> REQUIRED WORK: Below are records; work out how many of their lines contain "video" and give only that number.

Saved data entries:
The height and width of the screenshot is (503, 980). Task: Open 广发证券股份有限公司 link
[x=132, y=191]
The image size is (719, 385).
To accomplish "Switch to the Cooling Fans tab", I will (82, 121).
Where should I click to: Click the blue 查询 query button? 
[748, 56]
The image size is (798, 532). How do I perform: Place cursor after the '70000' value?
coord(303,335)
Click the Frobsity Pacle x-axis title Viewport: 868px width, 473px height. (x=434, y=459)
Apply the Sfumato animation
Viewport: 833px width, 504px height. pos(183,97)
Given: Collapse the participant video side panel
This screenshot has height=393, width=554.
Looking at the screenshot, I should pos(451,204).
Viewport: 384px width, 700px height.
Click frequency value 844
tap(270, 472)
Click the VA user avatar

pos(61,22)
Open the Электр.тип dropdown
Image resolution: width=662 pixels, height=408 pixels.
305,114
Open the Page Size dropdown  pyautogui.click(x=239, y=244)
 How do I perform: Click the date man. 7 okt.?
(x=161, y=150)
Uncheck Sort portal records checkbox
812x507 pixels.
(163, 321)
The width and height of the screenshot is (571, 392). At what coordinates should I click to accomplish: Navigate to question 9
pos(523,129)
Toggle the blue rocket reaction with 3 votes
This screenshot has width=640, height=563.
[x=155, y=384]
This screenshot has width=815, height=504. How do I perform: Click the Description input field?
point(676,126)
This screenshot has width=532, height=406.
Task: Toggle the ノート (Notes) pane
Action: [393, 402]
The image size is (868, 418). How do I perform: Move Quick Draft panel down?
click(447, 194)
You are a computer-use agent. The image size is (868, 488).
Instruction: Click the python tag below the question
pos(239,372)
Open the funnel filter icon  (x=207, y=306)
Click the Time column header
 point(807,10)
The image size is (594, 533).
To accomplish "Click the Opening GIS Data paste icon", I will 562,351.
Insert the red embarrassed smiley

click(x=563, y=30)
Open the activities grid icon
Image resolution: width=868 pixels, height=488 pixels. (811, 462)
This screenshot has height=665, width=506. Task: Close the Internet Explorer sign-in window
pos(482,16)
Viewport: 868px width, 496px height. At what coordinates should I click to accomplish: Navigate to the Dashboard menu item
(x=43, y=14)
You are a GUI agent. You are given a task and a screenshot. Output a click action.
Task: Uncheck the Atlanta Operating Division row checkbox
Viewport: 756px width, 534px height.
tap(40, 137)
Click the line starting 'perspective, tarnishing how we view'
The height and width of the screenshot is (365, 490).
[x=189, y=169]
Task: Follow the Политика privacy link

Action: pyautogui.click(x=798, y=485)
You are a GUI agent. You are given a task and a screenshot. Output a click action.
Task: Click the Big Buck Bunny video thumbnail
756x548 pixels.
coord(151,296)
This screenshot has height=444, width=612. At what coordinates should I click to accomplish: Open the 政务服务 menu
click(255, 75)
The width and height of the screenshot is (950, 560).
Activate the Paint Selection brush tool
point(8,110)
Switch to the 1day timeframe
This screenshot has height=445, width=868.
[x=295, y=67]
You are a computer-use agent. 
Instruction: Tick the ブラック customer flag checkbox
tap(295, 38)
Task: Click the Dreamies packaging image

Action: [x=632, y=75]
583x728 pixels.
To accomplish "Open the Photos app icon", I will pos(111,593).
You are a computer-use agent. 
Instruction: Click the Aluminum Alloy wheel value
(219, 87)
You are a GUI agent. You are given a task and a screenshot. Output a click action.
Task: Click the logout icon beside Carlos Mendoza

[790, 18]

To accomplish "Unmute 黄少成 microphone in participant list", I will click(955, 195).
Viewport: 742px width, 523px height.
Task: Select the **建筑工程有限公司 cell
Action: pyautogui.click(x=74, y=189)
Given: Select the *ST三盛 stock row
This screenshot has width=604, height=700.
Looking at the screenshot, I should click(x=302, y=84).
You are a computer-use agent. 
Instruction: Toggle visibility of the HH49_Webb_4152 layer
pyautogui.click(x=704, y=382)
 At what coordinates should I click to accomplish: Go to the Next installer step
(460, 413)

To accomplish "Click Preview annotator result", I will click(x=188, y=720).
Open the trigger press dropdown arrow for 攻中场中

> TASK RESPONSE: 2